-- Excerpt to read follows --
In 1962, Rusty displayed another talent on the steel guitar. Jimmie Skinner had done an album tribute to Jimmie Rodgers. The Billboard said that Jimmie kept listeners in the 'right mood' but using Rusty on the steel guitar the way Jimmie Rodgers used Cliff Carlisle on his recordings.
In early 1964, Rusty teamed up with Bobby Bare and opened a two week engagement at the Holiday Hotel in dowtown Reno on January 30, 1964.
Meanwhile, Rusty continued to play some bluegrass with Willard Hale on Starday, work with Jimmie Skinner, and cut some bluegrass standards with a studio band called the Kentucky Mountain Boys as part of a Skinner special mail offer. In 1961, Rusty did another session for King backed by R &B star Hank Ballard's band the Midnighters. He also played steel guitar on Skinner's Jimmie Rodger's tribute album. From 1964 until 1966, he worked as an opening act for Bobby Bare who was then at the height of his popularity. He had one single each on the major label Capitol and the small label REM.
In 1961, Rusty's name appeared in a news story about a concert being promoted for a Saturday night at the Raleigh County Memorial Building in Beckley, West Virginia. The show was being promoted by Charles (Chuck) Nary and Price Hill. Originally it was claimed the Cancer Society was to 'benefit' from the concert or telethon, but that organization had cancelled and they tried to move the concert to Beckley. However, the problem was that they were promoting all of the stars on the show as "Grand Ole Opry" stars when in fact none of them were on the Opry. The scheduled or promoted performers were Jimmie Skinner, Connie Hall, Rusty York and his Midwestern Hayriders, Esco Hankins and Milly, Tex Bellin, Carol Jean, Eddie Rick and Cowboy Howard Vokes. Word got back to the performers and Connie Hall, who was relatively new at the time, found out and told the newspaper she could not perform under false pretenses. Things got so bad that Albert Cecere, who was manager of Associated Music Enterprises in Beckley barred Mr. Nary from using his office any longer; he had been letting them use his phone number to promote the show. An article touting the benefit concert for the local Heart Fund indicated that Rattlesnake Hogan and his Playboys, a local group, would provide the background music. The article indicated that 60 per cent of the profits from the sale of a program as well as 10 per cent of the gate receipts before expenses would be donated. Nary was arrested in Fayetteville, WV on a charge of obtaining money under false pretenses. The Opry issued a statement from Ott Devine noting that none of its performers were a part of the advertised show.
-- Excerpt to read concluded --
◆ What you have to do: Translate this sentence from the text about Rusty York into Spanish: "The show was being promoted by Charles (Chuck) Nary and Price Hill." The listing that follows is separate material with no connection to the text about Rusty York.
-- Extracted data follows --
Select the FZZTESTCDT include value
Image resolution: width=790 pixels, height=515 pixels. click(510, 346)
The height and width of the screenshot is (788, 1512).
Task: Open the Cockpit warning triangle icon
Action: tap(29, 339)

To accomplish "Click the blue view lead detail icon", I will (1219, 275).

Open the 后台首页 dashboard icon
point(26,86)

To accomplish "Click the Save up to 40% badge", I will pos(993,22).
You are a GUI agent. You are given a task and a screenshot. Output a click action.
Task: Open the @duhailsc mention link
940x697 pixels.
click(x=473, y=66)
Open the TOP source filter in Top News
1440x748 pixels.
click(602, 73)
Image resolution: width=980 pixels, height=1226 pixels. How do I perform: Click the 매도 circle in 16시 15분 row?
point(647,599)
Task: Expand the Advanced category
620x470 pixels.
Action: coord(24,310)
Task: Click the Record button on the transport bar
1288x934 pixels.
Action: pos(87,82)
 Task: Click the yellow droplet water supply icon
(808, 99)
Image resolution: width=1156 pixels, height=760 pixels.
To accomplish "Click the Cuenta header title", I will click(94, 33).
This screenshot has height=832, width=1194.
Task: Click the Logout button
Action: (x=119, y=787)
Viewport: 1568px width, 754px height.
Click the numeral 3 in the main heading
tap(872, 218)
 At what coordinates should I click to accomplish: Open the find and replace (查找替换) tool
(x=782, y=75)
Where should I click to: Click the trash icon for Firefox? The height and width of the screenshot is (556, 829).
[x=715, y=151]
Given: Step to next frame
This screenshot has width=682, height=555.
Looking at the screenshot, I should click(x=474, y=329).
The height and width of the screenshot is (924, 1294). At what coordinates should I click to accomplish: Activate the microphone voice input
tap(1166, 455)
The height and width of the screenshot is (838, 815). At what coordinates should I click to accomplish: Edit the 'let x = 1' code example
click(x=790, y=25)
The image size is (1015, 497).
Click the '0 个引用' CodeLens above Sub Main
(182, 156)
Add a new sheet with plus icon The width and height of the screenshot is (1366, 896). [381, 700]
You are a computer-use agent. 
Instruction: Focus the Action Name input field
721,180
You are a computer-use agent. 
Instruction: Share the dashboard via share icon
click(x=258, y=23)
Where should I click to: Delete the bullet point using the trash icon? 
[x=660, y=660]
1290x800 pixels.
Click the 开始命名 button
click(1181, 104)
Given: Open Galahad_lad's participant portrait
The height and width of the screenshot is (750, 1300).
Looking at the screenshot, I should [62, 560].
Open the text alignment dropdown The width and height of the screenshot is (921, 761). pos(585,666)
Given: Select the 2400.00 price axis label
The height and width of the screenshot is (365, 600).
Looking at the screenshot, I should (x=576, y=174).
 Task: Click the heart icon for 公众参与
-- Extracted data concluded --
◆ Exercise result: El espectáculo estaba siendo promocionado por Charles (Chuck) Nary y Price Hill.